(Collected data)

::::::::::

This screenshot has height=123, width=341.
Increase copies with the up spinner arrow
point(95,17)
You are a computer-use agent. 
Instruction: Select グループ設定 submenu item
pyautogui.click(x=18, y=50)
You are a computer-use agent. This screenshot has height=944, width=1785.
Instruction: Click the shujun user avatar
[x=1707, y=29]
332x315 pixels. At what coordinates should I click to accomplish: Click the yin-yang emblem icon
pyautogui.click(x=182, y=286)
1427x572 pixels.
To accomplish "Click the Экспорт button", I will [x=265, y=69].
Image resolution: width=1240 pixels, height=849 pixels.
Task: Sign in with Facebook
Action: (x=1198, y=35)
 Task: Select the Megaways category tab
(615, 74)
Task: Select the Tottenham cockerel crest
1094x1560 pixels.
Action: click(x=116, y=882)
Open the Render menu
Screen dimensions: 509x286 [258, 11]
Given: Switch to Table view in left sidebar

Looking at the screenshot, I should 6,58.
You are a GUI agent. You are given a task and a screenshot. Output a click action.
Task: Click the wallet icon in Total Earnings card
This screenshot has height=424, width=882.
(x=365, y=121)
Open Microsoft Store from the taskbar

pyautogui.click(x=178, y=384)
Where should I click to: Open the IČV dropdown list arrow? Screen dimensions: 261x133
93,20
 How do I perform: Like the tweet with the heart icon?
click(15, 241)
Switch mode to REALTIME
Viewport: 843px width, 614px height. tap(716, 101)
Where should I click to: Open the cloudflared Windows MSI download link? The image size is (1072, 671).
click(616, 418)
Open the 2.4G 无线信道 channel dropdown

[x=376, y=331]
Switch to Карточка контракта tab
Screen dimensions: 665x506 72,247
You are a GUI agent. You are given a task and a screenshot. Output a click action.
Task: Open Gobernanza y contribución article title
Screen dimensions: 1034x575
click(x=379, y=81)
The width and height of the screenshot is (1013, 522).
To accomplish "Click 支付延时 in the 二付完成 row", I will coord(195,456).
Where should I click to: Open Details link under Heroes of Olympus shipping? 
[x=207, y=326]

::::::::::

Exercise requirements —
The line containing "Where should I click to: Open the cloudflared" marks where to begin; the last line of the records marks where to stop. Copy both and all between, exactly.

Problem solution —
Where should I click to: Open the cloudflared Windows MSI download link? The image size is (1072, 671).
click(616, 418)
Open the 2.4G 无线信道 channel dropdown

[x=376, y=331]
Switch to Карточка контракта tab
Screen dimensions: 665x506 72,247
You are a GUI agent. You are given a task and a screenshot. Output a click action.
Task: Open Gobernanza y contribución article title
Screen dimensions: 1034x575
click(x=379, y=81)
The width and height of the screenshot is (1013, 522).
To accomplish "Click 支付延时 in the 二付完成 row", I will coord(195,456).
Where should I click to: Open Details link under Heroes of Olympus shipping? 
[x=207, y=326]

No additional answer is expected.